Luckily, you can always try and side-load the Jelly Bean-compatible APK that the guys over at XDA-Developers cooked up.
Often firmware updates bring about some camera improvements too. However, since the Galaxy S III camera was an excellent performer, we didn't expect Samsung to try and repair something that was working just fine.
And we were right - there are no camera UI changes, nor are there improvements in the quality of the images or videos taken.
Here are a few sample shots to see for yourselves.
And here are the 1080p resolution chart videos to check the comparable video quality.
You can compare these two screenshots from the above video samples.
Offline voice typing premieres with the Jelly Bean update. You can download additional languages (about 20MB per language pack) and use voice recognition without an internet connection. This way you are not only saving on your data connection, but the input is also operating faster as it's not dependent on the network speeds. We were also pleased to find out that the transition hasn't cost it anything in terms of accuracy either.
Another updated feature is the pop-up video playback. It's the awesome trick introduced on the Galaxy S III that brings the video you are currently playing to a small floating window that lies on top of whatever else you currently had open. The new firmware allows you to resize this pop-up window for even further customization.
The Jelly Bean update replaces the S Memo app with a newer one called S Note lite - which you've probably seen in the Note II demos. It exactly the same thing that S Memo did before, but adds a few new features, such as the ability to record sounds and attach them to the note directly. You can also add most of the common multimedia formats quite easily.
There is no question the Jelly Bean update represents a major step forward for the Galaxy S III. It brings a bunch of improvements, optimizations and cool new features, which while not exactly crucial to the user experience are quite nice to have. Samsung deserves some credit for not only bringing the update in a timely manner, but also making the transition pretty smooth.

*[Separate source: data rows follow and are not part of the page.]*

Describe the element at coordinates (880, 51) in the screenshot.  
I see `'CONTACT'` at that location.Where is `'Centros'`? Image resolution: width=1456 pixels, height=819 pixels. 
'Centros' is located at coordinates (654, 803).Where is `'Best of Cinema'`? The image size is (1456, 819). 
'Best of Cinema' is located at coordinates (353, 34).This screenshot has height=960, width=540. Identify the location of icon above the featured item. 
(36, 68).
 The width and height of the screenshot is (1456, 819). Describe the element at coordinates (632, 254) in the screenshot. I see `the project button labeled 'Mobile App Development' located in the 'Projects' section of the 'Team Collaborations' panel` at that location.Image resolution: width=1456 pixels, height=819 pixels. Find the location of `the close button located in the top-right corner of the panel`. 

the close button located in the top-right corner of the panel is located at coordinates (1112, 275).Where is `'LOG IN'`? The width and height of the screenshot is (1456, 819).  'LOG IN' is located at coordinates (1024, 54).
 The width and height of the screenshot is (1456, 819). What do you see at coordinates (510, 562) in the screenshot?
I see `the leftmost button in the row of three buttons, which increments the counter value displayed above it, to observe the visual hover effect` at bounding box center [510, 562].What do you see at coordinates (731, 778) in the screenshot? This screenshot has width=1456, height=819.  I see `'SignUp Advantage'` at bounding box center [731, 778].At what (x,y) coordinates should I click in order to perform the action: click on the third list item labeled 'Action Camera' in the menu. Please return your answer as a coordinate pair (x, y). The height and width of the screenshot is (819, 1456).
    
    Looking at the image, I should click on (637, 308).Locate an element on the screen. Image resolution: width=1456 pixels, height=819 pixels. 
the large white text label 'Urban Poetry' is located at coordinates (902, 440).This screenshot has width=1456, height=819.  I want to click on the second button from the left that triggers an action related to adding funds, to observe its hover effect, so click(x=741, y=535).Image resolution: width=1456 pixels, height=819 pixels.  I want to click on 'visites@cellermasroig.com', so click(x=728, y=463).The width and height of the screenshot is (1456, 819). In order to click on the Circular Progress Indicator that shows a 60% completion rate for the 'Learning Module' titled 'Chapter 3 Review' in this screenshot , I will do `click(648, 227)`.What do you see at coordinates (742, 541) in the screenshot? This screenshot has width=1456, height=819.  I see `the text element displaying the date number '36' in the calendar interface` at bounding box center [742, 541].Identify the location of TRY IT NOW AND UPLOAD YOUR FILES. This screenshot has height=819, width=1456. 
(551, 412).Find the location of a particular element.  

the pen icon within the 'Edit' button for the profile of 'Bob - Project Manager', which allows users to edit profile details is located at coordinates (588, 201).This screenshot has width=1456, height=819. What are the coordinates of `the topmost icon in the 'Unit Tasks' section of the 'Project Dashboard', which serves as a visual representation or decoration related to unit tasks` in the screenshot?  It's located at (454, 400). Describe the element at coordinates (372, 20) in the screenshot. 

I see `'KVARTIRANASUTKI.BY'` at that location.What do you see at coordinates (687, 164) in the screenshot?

There are no bugs or some newly introduced UI glitches to worry about - you just get to enjoy the novelties without distractions.
More importantly it will allow the Samsung Galaxy S III to extend its advantage over its quad-core rivals, which are yet to receive the latest version of Android. The jump from ICS to Jelly Bean isn't that big to alone make you chose one smartphone powerhouse over the other, but the Samsung flagship was doing quite well even before it had that extra edge.
To put it simply - we really love the Jelly Bean-powered Samsung Galaxy S III and once the official update arrives, we can't look beyond it for the best smartphone out there. Until the others catch up, that is.